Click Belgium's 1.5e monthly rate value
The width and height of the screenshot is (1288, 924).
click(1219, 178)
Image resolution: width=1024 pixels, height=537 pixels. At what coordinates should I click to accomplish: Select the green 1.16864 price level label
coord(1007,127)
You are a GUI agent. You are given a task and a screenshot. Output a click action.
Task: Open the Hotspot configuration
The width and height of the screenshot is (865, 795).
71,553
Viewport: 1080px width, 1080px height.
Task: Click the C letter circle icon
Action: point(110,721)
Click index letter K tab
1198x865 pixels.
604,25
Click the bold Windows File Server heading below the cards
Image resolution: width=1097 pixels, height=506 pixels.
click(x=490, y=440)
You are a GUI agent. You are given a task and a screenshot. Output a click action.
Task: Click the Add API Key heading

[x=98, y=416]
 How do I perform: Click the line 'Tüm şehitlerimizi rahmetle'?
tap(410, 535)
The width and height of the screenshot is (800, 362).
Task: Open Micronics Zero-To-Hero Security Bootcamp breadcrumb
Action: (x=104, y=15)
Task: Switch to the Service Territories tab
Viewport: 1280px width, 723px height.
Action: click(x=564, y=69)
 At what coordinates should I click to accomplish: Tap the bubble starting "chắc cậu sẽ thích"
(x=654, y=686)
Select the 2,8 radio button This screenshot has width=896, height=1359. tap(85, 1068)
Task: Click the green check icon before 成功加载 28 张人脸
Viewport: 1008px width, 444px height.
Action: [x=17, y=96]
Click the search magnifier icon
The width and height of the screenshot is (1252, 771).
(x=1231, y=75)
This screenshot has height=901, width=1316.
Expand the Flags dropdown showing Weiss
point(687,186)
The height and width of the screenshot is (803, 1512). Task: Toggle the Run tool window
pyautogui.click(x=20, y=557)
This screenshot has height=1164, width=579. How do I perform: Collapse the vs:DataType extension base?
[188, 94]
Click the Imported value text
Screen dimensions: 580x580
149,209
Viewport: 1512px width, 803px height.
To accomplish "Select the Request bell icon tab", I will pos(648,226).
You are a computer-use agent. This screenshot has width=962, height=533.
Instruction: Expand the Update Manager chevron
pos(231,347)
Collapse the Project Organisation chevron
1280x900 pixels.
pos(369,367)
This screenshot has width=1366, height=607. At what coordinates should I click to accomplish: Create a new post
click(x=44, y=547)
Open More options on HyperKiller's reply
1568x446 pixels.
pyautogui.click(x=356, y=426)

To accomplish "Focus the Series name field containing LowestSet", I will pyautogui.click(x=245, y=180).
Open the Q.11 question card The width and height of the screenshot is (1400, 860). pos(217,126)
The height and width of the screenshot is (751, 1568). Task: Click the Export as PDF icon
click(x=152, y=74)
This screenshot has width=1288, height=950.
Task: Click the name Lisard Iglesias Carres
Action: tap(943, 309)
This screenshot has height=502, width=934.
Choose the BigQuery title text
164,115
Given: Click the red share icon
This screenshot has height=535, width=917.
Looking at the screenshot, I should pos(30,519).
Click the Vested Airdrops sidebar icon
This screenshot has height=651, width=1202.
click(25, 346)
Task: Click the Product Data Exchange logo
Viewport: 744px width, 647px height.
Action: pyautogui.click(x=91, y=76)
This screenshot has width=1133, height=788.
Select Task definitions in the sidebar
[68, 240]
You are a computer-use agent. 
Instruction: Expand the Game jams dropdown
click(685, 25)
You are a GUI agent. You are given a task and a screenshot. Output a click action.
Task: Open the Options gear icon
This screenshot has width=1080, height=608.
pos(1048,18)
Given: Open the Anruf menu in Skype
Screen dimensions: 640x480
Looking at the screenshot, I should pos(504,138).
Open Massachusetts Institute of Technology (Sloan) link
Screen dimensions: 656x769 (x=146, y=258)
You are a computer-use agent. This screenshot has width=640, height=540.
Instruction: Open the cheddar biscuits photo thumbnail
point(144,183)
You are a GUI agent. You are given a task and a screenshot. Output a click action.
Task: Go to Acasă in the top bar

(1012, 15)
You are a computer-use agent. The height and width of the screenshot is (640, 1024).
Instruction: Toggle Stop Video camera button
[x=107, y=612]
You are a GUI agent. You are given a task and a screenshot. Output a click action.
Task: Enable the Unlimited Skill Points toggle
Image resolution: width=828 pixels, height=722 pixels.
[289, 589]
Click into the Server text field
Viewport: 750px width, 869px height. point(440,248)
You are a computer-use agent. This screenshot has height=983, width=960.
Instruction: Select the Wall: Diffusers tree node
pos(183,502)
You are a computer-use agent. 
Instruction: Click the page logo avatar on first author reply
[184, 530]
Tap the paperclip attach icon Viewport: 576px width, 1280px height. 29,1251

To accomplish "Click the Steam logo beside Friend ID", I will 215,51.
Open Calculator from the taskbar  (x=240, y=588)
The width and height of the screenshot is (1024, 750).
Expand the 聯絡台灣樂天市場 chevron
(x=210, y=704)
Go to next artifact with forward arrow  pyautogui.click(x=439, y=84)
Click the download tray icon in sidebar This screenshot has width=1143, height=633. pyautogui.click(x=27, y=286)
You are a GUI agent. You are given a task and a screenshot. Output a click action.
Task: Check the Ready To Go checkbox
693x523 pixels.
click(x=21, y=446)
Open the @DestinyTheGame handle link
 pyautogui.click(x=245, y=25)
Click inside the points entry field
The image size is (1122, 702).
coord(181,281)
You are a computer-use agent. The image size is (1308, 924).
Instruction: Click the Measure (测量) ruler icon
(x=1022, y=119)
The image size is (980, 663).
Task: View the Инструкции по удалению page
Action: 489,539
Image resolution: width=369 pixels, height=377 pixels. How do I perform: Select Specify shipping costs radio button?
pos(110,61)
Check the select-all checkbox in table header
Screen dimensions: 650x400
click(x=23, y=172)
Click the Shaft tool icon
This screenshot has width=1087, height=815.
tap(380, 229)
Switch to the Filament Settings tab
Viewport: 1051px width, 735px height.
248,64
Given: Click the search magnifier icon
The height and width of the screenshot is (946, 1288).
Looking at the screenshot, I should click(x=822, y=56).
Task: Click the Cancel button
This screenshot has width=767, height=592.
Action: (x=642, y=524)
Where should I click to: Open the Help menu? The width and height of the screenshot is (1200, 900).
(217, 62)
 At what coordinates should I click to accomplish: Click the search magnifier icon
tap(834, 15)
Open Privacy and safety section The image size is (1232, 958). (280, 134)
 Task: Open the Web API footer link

· · · · ·

Copy whichever lines in the listing above hold "will".

To accomplish "Select the Request bell icon tab", I will pos(648,226).
To accomplish "Focus the Series name field containing LowestSet", I will pyautogui.click(x=245, y=180).
To accomplish "Click the Steam logo beside Friend ID", I will 215,51.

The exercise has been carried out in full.